# WHAT THE TASK ASKS:
Which lines in the listing below contain the word "agent"? Copy each one.

# RECORDS TO PROCESS:
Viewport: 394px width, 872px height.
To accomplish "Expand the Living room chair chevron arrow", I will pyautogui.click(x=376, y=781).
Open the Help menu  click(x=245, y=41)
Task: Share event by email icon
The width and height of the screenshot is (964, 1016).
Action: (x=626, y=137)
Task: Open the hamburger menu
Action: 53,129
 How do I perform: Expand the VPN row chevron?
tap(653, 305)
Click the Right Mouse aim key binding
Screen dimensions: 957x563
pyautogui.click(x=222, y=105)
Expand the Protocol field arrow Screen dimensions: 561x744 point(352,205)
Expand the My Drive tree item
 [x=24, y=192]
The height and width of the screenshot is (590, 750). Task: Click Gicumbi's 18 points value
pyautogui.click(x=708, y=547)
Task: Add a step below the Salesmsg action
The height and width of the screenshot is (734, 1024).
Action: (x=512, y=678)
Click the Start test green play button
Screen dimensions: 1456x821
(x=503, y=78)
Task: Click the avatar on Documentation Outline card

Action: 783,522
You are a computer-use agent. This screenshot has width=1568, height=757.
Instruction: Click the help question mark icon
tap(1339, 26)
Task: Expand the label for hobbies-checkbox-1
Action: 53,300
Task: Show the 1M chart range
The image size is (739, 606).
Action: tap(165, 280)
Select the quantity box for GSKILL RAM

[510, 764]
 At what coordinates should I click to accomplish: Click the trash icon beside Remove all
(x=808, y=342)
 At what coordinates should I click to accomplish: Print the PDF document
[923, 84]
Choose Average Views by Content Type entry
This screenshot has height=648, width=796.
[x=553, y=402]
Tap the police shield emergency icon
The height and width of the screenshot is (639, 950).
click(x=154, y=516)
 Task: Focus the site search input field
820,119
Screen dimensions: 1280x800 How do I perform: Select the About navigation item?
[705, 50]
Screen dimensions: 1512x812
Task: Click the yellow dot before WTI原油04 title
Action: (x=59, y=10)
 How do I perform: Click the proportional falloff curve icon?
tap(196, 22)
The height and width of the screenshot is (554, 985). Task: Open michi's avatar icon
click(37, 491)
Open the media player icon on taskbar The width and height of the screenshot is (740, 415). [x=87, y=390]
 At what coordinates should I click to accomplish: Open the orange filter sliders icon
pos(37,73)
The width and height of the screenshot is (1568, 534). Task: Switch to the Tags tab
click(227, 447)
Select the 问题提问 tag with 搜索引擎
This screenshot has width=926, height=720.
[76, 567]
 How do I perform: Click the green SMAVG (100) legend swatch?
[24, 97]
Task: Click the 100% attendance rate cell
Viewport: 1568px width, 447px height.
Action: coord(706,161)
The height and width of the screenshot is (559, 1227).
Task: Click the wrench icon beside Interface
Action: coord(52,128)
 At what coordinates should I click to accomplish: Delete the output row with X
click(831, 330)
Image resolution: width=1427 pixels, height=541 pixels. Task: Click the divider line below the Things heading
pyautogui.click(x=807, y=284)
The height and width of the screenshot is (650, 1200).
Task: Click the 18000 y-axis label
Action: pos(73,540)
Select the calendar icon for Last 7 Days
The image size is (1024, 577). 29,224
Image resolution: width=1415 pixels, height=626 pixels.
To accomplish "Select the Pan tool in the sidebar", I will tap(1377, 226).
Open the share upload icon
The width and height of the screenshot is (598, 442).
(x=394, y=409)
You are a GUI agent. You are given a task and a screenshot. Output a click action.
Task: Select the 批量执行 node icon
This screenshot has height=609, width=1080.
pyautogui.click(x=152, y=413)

# ANSWER TO THE EXERCISE:
You are a computer-use agent. This screenshot has width=1568, height=757.
You are a GUI agent. You are given a task and a screenshot. Output a click action.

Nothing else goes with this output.